Chrome 21 implements this functionality using the HTML5 getUserMedia API, currently a W3C Editors Draft, to provide access to the camera and microphone after the user has granted it permission by responding to a prompt. The developers say that this is Chrome's "first big step" towards implementing the Web Real Time Communication (WebRTC) standard, which enables browsers to use JavaScript to control real-time communications. The new getUserMedia API support also enables capabilities such as motion detection – one demo, from StinkDigital, lets users play a xylophone by waving their hands,

Other changes in Chrome beta include improvements to Google's Cloud Print technology, which allows users to print over the web from PCs, smartphones and tablets. A Gamepad JavaScript API has been added to enable the use of game controllers with web-based games. Further details about the beta can be found in a post on the Chromium Blog.

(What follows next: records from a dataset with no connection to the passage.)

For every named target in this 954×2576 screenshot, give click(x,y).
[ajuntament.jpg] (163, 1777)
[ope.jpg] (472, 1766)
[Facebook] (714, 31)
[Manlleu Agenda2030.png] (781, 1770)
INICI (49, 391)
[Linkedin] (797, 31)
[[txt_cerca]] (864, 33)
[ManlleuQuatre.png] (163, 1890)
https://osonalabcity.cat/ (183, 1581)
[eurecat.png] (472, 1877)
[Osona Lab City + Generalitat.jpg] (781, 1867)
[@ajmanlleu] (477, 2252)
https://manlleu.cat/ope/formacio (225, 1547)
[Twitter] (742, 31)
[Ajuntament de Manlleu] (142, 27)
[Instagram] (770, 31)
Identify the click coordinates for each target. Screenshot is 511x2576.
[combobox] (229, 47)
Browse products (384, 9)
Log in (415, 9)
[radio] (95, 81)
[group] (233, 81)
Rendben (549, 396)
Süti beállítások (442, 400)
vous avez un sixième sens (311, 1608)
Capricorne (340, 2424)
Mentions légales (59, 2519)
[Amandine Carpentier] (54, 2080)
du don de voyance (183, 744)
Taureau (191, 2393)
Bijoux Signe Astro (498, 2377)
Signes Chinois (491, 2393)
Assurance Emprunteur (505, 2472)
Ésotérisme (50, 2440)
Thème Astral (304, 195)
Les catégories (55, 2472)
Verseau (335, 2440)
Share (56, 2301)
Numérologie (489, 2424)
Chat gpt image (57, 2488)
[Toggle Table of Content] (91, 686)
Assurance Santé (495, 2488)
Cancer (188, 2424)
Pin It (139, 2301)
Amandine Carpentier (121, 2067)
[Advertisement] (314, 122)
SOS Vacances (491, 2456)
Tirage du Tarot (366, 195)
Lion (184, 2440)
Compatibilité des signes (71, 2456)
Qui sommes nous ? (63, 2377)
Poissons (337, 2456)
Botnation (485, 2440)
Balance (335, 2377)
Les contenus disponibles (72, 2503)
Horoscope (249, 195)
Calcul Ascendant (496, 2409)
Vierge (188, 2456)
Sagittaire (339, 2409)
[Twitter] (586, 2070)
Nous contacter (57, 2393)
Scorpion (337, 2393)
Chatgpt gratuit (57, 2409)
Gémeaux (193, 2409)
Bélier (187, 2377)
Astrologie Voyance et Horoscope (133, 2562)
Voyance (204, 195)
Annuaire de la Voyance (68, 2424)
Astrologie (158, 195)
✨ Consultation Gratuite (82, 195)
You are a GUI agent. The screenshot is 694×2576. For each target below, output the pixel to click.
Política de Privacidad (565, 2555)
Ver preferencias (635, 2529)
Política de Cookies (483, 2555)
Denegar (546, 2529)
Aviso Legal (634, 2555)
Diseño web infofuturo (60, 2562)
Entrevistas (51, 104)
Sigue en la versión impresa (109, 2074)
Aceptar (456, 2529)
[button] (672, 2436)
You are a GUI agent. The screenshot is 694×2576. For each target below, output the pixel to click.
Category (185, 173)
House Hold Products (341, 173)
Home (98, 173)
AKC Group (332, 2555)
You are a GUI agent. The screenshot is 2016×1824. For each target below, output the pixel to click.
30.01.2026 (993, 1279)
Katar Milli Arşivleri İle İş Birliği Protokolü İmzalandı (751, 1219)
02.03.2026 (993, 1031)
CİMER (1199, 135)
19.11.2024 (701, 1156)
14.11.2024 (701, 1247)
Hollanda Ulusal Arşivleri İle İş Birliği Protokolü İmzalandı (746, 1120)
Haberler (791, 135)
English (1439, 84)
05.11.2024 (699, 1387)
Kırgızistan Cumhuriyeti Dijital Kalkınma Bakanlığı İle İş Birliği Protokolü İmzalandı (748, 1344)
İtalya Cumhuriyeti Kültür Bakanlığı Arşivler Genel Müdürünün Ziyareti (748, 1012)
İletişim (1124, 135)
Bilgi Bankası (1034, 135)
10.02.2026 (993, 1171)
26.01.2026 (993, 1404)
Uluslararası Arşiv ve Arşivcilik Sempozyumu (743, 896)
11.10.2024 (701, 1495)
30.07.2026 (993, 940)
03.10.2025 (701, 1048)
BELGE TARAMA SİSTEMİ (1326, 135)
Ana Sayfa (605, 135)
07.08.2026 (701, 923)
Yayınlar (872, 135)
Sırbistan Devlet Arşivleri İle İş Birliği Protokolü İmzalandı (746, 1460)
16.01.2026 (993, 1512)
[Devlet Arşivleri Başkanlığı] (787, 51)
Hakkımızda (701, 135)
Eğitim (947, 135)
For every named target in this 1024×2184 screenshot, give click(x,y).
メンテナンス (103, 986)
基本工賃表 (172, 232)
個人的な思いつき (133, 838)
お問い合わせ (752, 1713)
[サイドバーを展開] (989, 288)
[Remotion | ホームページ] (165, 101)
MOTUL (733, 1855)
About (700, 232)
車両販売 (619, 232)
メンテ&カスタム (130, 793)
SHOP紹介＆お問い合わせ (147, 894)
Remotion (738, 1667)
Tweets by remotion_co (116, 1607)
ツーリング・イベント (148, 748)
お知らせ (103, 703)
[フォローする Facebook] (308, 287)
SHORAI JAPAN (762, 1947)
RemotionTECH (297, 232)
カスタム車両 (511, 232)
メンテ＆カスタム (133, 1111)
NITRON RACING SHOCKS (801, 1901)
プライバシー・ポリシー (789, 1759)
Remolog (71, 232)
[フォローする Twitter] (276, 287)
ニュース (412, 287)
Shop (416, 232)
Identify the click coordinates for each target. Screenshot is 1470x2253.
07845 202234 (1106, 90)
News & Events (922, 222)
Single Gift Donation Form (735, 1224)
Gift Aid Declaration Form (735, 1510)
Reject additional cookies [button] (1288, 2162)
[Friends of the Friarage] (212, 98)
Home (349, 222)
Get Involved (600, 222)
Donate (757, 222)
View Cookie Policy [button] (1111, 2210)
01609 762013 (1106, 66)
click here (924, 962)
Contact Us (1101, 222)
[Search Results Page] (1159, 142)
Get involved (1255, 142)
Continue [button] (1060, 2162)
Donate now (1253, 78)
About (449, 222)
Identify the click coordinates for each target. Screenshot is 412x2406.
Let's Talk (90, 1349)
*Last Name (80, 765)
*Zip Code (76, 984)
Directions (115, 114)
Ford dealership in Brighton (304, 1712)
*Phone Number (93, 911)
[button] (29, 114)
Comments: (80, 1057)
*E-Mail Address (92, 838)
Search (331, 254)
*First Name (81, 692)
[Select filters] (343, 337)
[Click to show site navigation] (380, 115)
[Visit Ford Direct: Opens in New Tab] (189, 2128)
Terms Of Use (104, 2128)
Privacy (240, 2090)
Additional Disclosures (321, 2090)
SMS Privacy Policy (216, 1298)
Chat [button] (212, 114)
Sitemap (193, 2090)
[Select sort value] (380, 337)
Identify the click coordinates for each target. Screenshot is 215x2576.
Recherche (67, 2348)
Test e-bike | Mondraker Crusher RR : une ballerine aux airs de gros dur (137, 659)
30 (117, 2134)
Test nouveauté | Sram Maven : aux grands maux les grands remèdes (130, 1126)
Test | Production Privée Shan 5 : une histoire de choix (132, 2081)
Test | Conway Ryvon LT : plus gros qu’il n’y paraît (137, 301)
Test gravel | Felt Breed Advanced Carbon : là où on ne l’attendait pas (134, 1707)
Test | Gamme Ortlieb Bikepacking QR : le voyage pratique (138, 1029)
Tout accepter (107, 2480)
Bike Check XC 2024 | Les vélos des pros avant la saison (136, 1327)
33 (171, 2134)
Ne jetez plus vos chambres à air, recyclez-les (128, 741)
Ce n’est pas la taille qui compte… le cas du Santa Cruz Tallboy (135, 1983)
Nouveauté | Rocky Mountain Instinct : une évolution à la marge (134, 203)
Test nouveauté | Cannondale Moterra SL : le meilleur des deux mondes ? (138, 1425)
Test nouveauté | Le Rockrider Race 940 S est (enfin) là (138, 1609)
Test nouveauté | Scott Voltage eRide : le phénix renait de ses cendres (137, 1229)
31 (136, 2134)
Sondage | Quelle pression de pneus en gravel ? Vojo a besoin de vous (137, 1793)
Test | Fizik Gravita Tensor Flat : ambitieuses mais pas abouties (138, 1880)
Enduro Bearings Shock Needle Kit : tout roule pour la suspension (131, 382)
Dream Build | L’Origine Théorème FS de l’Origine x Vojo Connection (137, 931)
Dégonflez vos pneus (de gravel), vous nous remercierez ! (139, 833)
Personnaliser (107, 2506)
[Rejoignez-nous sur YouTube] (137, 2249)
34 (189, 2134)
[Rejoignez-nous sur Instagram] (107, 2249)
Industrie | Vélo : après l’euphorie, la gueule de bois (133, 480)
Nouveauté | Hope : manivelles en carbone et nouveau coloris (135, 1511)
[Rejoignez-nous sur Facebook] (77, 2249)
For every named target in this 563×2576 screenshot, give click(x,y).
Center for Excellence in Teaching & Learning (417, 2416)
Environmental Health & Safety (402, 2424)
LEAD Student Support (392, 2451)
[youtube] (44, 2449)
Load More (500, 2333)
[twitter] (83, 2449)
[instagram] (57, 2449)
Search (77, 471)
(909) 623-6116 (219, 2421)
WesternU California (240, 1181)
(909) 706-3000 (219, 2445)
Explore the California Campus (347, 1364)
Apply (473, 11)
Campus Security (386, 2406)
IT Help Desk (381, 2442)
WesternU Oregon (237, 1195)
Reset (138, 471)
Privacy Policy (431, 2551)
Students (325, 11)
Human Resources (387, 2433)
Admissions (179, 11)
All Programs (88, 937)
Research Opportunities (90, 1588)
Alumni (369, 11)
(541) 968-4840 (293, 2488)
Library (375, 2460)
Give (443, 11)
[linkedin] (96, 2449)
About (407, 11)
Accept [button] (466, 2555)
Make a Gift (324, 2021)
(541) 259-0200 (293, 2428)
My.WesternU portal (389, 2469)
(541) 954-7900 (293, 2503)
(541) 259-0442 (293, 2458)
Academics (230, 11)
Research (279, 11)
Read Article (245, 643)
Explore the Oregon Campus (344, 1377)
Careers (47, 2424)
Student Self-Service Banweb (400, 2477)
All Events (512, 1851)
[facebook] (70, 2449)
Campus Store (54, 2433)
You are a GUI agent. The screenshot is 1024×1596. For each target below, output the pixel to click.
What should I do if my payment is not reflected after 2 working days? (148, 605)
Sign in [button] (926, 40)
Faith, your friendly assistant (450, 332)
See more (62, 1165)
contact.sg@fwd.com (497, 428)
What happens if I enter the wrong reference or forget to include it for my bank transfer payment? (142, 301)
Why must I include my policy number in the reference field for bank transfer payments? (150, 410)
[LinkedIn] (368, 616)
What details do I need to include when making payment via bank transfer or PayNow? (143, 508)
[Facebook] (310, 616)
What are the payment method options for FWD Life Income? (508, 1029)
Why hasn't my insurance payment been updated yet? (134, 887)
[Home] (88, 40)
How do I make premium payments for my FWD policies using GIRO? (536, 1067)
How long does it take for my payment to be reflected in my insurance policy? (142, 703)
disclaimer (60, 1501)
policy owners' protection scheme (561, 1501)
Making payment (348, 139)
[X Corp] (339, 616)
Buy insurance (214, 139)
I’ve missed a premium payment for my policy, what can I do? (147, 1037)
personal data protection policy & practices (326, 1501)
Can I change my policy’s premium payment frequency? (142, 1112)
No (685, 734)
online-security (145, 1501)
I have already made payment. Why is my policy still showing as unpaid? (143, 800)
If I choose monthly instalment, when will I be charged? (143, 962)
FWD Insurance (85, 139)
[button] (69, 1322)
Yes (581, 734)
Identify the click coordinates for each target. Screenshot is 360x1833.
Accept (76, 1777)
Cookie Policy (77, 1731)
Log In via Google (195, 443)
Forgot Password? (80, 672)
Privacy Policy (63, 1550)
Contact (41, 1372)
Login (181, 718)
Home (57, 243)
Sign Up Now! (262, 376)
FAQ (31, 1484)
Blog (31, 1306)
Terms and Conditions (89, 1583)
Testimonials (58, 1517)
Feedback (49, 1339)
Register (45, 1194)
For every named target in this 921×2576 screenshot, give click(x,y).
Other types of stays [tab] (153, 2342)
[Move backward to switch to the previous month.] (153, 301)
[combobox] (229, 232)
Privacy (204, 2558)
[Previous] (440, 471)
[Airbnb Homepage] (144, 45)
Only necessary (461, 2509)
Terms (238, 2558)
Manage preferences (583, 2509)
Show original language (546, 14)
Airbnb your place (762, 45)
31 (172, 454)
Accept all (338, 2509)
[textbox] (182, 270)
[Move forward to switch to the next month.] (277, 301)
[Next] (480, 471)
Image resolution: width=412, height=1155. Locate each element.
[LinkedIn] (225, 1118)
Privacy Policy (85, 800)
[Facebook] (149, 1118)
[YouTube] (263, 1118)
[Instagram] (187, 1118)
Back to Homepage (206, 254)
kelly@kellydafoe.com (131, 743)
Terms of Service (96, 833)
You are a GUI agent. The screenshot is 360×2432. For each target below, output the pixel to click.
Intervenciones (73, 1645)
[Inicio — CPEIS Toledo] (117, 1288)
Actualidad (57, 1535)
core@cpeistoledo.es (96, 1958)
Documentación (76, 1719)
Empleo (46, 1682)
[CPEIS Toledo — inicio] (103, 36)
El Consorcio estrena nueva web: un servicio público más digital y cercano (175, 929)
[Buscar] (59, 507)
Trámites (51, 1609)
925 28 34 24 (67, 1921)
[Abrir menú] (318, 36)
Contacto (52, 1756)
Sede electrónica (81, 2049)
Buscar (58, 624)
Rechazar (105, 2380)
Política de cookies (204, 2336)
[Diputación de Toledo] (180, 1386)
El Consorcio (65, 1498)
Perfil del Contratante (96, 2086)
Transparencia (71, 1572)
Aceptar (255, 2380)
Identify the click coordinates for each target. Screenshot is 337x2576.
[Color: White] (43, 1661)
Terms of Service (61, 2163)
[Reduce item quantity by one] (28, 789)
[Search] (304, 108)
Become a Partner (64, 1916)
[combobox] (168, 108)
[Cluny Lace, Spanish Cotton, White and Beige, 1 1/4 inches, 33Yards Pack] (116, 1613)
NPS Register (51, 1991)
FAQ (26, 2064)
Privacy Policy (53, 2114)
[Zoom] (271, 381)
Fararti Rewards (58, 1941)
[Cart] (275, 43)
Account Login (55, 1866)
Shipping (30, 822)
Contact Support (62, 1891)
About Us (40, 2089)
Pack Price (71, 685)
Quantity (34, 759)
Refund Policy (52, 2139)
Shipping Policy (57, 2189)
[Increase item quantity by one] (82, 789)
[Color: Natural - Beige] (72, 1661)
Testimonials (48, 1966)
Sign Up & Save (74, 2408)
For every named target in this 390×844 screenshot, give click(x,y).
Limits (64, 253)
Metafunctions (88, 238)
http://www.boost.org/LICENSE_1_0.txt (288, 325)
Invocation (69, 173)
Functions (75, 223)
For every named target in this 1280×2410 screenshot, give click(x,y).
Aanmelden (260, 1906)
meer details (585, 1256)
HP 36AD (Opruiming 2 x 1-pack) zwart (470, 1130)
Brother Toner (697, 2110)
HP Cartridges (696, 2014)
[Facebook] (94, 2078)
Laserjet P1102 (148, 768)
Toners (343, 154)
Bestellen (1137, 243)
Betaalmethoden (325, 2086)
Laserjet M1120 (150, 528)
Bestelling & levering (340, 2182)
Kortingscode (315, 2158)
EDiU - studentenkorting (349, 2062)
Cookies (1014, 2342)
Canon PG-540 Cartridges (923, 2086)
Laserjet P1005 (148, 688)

On the same day as releasing the beta of Chrome 21, Google also published version 22.0.1201.0 to the web browser's Dev Channel. The most notable change affects Mac users: Chrome 22 now requires Mac OS X 10.6 Snow Leopard or later, dropping support for Mac OS X 10.5.

The Chrome 21.0.1180.15 beta version and 22.0.1201.0 development version are available through the Chrome releases page for Windows, Mac OS X and Linux. Existing Beta or Dev Channel users will be automatically upgraded using the built-in update function. The current stable branch is Chrome 20 released at the end of June. Chrome is built from Chromium, the open source browser project run by Google.